**Quoted passage**
* begin *

Celanese Theatre is an anthology television series which aired from October 3, 1951, to June 25, 1952, on ABC.

Concept 
The series arose from the Playwrights' Repertory Theater of Television with its focus on adapting stage plays to television.

Produced by the Celanese Corporation and the William Morris Agency, it featured plays by Maxwell Anderson, Philip Barry, Rachel Crothers, Eugene O'Neill, S. N. Behrman, Elmer Rice, John Van Druten, Sidney Howard, Paul Osborn, and Robert E. Sherwood. The program's first production was O'Neill's Ah, Wilderness!.

Schedule 
Celanese Theatre aired as a 60-minute program on Wednesdays at 10 p.m. ET. Beginning on January 9, 1952, the show aired in a 30-minute version which ran from 10 p.m. to 10:30 p.m. ET. The show alternated with Pulitzer Prize Playhouse.

For two months beginning in October, Celanese Theatre alternated with King's Crossroads, which was a "movie series".

Recognition
Celanese Theatre was nominated for Primetime Emmy awards as Outstanding Drama Series in 1952 and 1953. It won the Peabody Award in 1951, with the comment "For the first time, Celanese Theatre fused the realism and vitality of the theatre at its best with inventive camera and production techniques, revealing the limitless potentialities of television to project great drama into the American home."

Cancellation
The program ended when officials at the Celanese company concluded that it cost too much, despite positive recognition by critics and awards organizations. On August 12, 1952, Milton R. Bass wrote in The Berkshire Eagle: "It has been impossible for the network to sell the program because no other sponsor wants to pay for a program called Celanese Theatre. Any other name would mean nothing to the public and all those awards and huzzahs are absolutely down the drain."

* end *

**Data extract**
* begin *

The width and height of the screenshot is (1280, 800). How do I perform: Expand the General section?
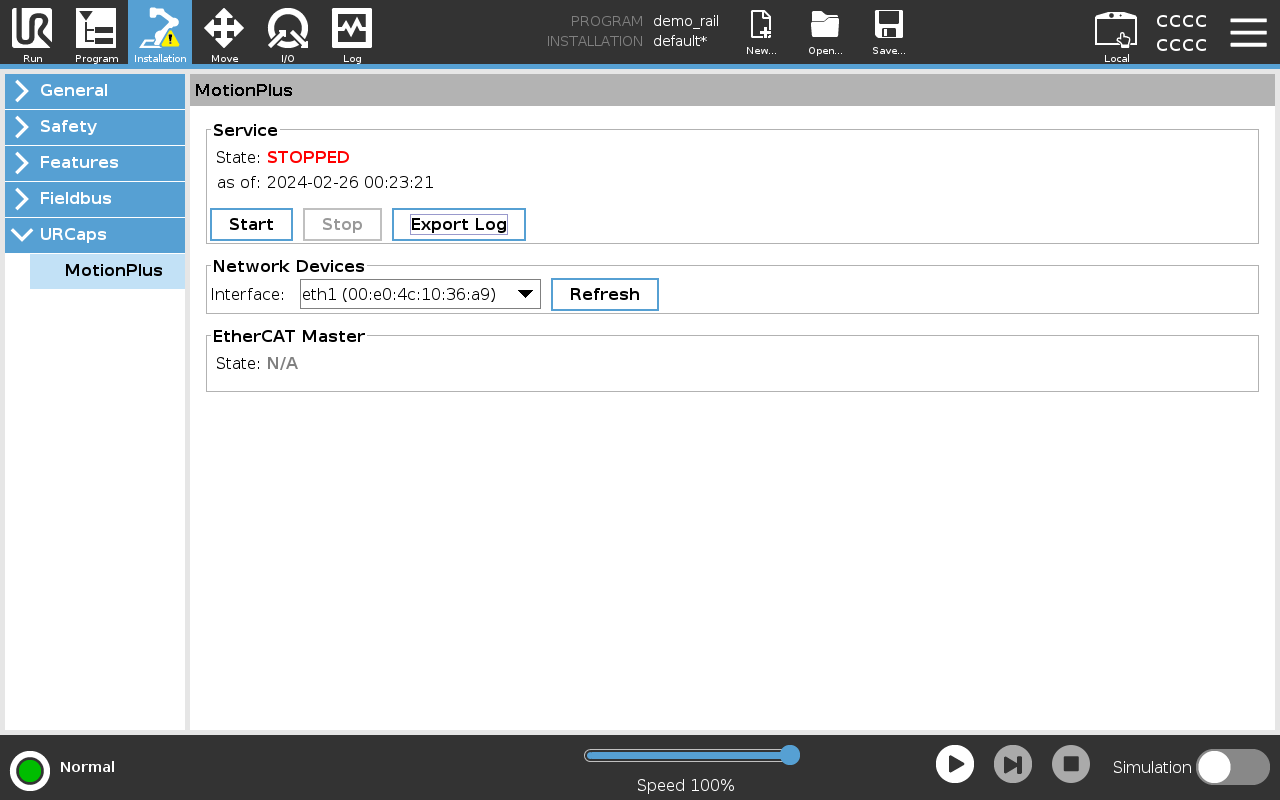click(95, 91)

* end *

**Directions for this task**
Reproduce the text on Celanese Theatre word for word, from beginning to end.

**Final answer**
Celanese Theatre is an anthology television series which aired from October 3, 1951, to June 25, 1952, on ABC.

Concept 
The series arose from the Playwrights' Repertory Theater of Television with its focus on adapting stage plays to television.

Produced by the Celanese Corporation and the William Morris Agency, it featured plays by Maxwell Anderson, Philip Barry, Rachel Crothers, Eugene O'Neill, S. N. Behrman, Elmer Rice, John Van Druten, Sidney Howard, Paul Osborn, and Robert E. Sherwood. The program's first production was O'Neill's Ah, Wilderness!.

Schedule 
Celanese Theatre aired as a 60-minute program on Wednesdays at 10 p.m. ET. Beginning on January 9, 1952, the show aired in a 30-minute version which ran from 10 p.m. to 10:30 p.m. ET. The show alternated with Pulitzer Prize Playhouse.

For two months beginning in October, Celanese Theatre alternated with King's Crossroads, which was a "movie series".

Recognition
Celanese Theatre was nominated for Primetime Emmy awards as Outstanding Drama Series in 1952 and 1953. It won the Peabody Award in 1951, with the comment "For the first time, Celanese Theatre fused the realism and vitality of the theatre at its best with inventive camera and production techniques, revealing the limitless potentialities of television to project great drama into the American home."

Cancellation
The program ended when officials at the Celanese company concluded that it cost too much, despite positive recognition by critics and awards organizations. On August 12, 1952, Milton R. Bass wrote in The Berkshire Eagle: "It has been impossible for the network to sell the program because no other sponsor wants to pay for a program called Celanese Theatre. Any other name would mean nothing to the public and all those awards and huzzahs are absolutely down the drain."